— About this task —
Only one span of the listing below is wanted: the lines from the one with "Click 5.00 bet link for order 5070318609223" through the one with "Task: Open settings gear of the 問合せ比率 panel", reproduced exactly, both ends kept.

— Recorded data —
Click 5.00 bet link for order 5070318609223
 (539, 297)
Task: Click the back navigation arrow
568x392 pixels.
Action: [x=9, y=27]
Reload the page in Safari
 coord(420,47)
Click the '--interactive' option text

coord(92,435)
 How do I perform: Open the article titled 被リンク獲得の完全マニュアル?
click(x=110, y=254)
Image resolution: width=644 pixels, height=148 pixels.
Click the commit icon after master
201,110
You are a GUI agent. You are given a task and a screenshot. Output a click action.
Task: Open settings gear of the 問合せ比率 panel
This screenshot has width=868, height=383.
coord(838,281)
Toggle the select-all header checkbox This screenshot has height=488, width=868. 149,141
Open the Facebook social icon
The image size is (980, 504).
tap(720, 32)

...

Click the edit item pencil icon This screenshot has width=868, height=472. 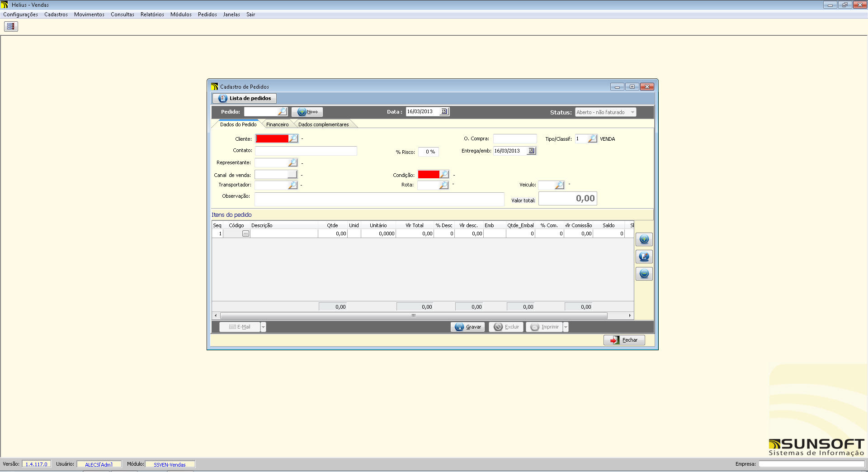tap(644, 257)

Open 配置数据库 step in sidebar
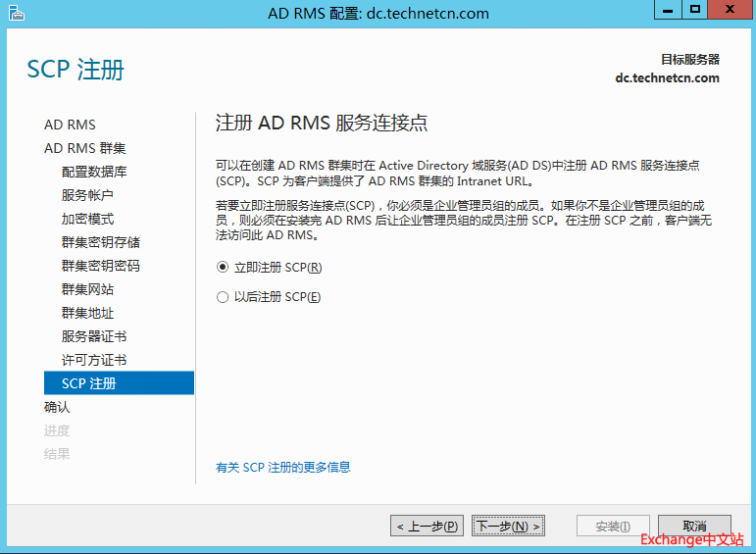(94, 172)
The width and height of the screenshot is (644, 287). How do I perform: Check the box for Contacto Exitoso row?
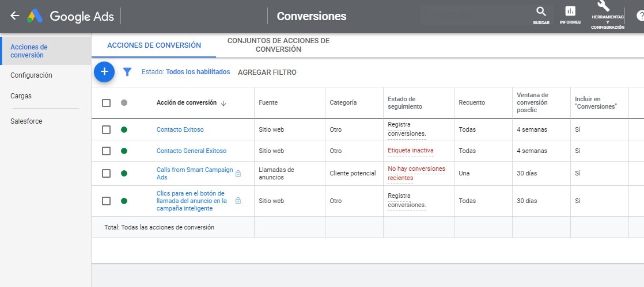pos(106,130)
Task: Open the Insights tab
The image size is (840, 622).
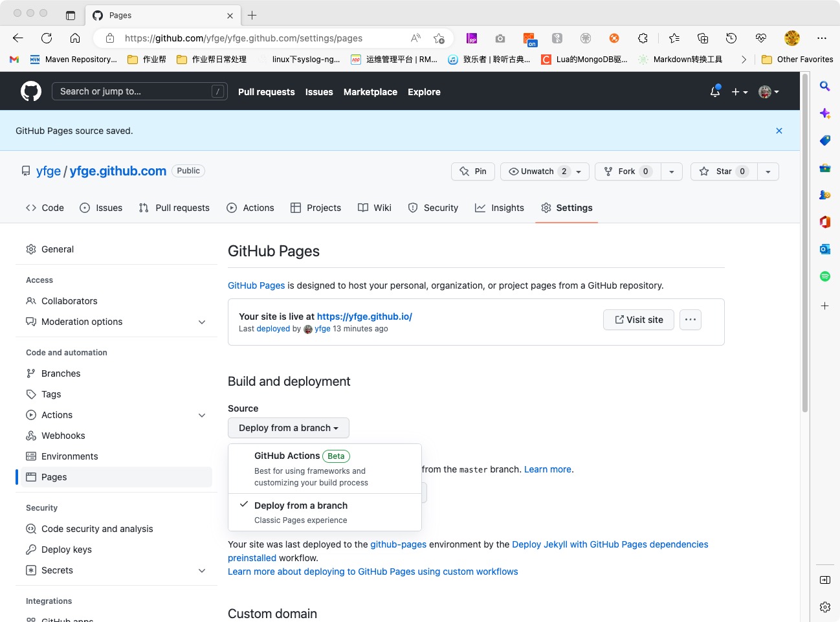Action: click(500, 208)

--

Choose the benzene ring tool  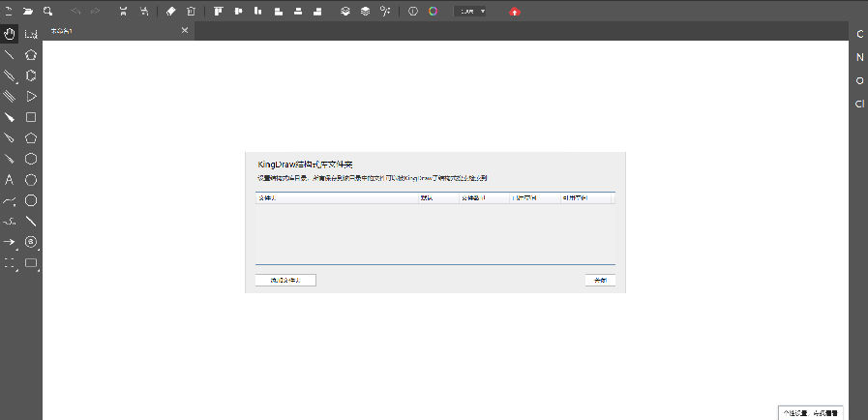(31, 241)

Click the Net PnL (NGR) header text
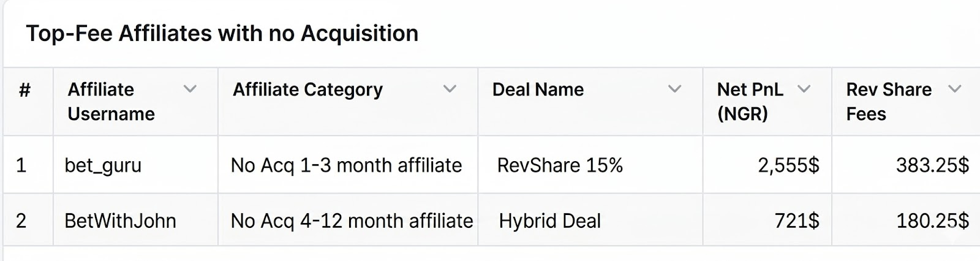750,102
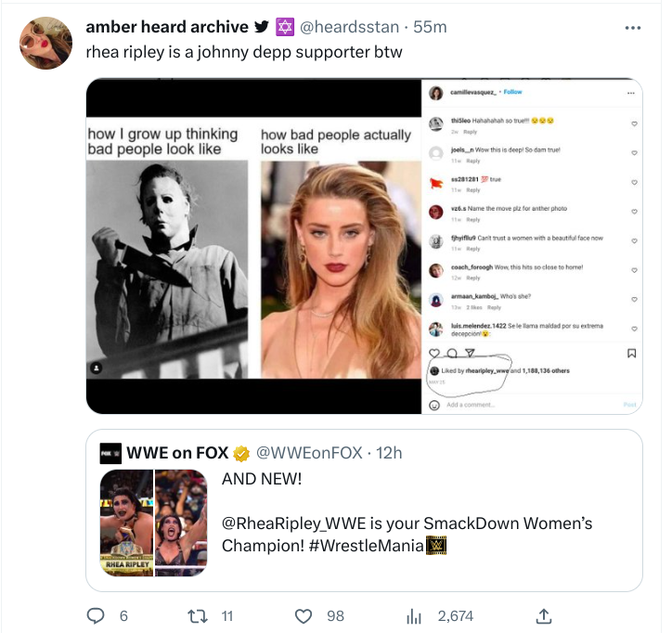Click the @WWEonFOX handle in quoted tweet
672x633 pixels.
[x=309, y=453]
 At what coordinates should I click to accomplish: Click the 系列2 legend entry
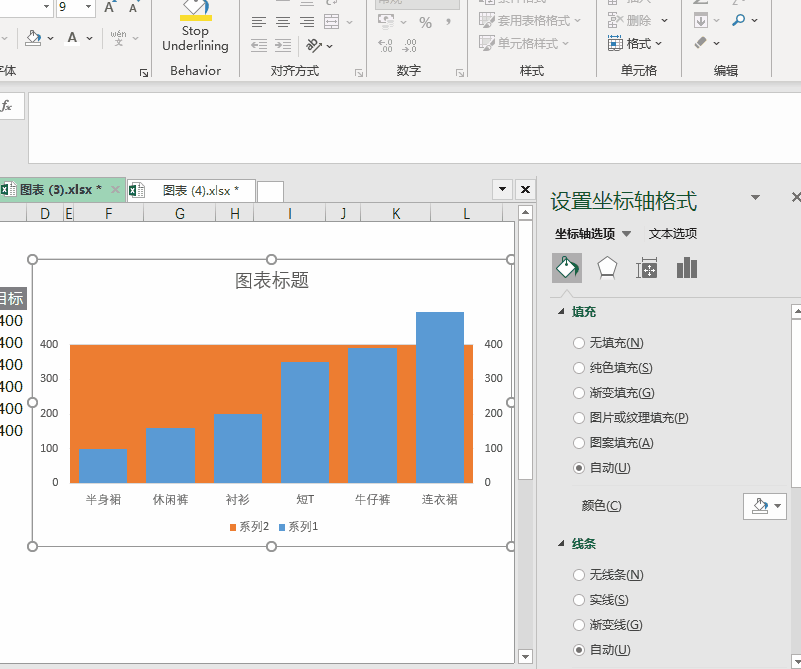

— Answer area —
Click 5.00 bet link for order 5070318609223
 (539, 297)
Task: Click the back navigation arrow
568x392 pixels.
Action: [x=9, y=27]
Reload the page in Safari
 coord(420,47)
Click the '--interactive' option text

coord(92,435)
 How do I perform: Open the article titled 被リンク獲得の完全マニュアル?
click(x=110, y=254)
Image resolution: width=644 pixels, height=148 pixels.
Click the commit icon after master
201,110
You are a GUI agent. You are given a task and a screenshot. Output a click action.
Task: Open settings gear of the 問合せ比率 panel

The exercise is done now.